The following “highlights” from a press release this week must surely make those of us at the sharp end of smaller company finance run from the room screaming obscenities and rush into the nearest public house for some solace:
“A partnership to create a new independent £2.9m enterprise research centre that will help drive Government policy for SMEs in the UK has been announced. The Enterprise Research Centre will help develop a greater understanding of the factors affecting business investment, performance and growth. It is a joint collaboration between the Department for Business, Innovation and Skills (BIS), the British Bankers Association (BBA), the Economic and Social Research Council (ESRC) and the Technology Strategy Board. The call for proposals to form the centre opens today, and will close on 4 September 2012. Applications are welcomed from academic institutions across the UK with relevant expertise. It is expected that the successful bidder will be announced in the autumn.
Angela Knight, chief executive of the British Bankers’Association, said: “Information is key to delivering investment and for targeting help and support where it is needed most. The British Bankers’ Association and major UK banks are delighted to support the Enterprise Research Centre, an initiative which will see research focusing on small and medium sized enterprises. “We believe the insight we gain will help inform policy, provide a focal point for research, bring key knowledge together in one place and help banks better serve their businesses customers. We also hope the research will help policy makers, business organisations and investors to work together to further develop initiatives that support enterprise and the UK growth agenda.”
So, we have £2.9m of our money wasted on a talking shop between our lame duck banks, who haven’t got the money (If you want further on this read Liam Halligan’s Sunday Telegraph article about the zombie bank malaise), bureaucrats indulging in yet another Quango and a bunch of academics who have no business experience whatsoever.
What do George and Vince have against talking to those who have actually spent a lifetime running SMEs and/or helping them raise capital? As a colleague of mine despairingly put it, “we could collectively tell them the answer for the price of a good dinner”. George Osborne could even avoid that expense if he cared to ease on round to the ancestral home and ask his Father for views and suggestions. He at least has long experience of running an SME (Osborne & Little).

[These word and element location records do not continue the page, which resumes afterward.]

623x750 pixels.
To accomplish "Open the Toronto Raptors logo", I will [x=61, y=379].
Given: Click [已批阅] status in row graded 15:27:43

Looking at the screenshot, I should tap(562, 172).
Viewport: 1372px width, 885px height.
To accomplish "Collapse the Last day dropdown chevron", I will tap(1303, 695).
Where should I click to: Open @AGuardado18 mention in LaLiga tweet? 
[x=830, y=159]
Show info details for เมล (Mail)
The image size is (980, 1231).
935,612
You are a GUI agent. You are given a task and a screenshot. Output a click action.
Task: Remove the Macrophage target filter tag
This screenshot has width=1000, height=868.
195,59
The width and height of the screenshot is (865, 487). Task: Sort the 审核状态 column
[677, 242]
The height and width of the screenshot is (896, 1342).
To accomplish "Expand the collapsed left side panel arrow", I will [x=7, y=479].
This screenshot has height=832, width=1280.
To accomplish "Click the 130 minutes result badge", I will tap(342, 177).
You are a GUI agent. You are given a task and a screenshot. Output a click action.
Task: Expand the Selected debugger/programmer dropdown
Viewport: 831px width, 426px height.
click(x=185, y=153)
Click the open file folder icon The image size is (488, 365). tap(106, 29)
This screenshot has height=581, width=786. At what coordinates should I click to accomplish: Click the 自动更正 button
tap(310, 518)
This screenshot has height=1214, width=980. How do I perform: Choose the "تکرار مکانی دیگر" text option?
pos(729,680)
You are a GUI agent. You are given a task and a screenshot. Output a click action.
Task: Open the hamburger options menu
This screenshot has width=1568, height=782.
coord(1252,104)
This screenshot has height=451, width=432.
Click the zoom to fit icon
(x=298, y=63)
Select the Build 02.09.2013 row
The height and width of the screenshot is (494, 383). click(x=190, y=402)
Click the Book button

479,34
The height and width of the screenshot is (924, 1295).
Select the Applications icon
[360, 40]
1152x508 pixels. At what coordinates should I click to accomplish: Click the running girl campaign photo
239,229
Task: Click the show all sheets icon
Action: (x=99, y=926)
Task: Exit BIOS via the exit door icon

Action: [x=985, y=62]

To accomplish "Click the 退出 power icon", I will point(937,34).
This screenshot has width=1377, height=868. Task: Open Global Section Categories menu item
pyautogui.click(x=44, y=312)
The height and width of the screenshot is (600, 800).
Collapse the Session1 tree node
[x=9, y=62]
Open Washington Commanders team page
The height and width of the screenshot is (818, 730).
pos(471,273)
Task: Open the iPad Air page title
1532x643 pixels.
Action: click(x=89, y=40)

Of course I do not expect the Government to take heed of the City Grump, do another of its celebrated U-turns and can this Quango in the making, but perhaps they and the readers of this column might like to think about the following:
Xavier Rolet, the CEO OF the London Stock Exchange, said this week, “Equity was invented here but today it’s become effectively an almost dead asset class.”
How true. Why so and what can be done? This happened due to a deadly combination of ever increasing regulation over equity investing (as opposed to other forms of capital with little or no regulation) and an insistence that the income stream from government bonds is the most reliable way of meeting the requirements of policyholders, by the actuarial advisors to our pension funds and insurance companies
When I started in investment management back in the 1970s, the prevailing view was that the way to value a company was through its dividend stream. In other words, companies that paid dividends were more valuable than those that didn’t. Companies that paid a rising dividend every year where the most valuable of the lot. Thanks to the actuarial advice outlined above, that approach went out the window years ago.
Now, so-called ‘growth companies’, especially SMEs, have been able to hide behind the “we don’ t need to pay out dividends to our investors because we can better employ it in our business” tack. Imagine trying to suggest that as a reason to your banker, for why you shouldn’t pay any interest on that loan.
I sense the pendulum is beginning to swing back. UK government bonds now provide the lowest income since records began in the 18th Century. Until recently the US technology sector paid negligible dividends. Goldman Sachs predicts dividends of US technology companies will double again in the next two years, making the sector the biggest contributor in S&P Index. Investors are desperate for income and will look increasingly favourably on any companies they think can provide them such.
I know this defies conventional wisdom, but if you are running a small or mid-sized company and are beginning to despair of attracting investment, then think hard about how your business can generate a dividend stream. You’ll find investors beating a path to your door and then the £2.9m Enterprise Research Centre can shut up its talking shop.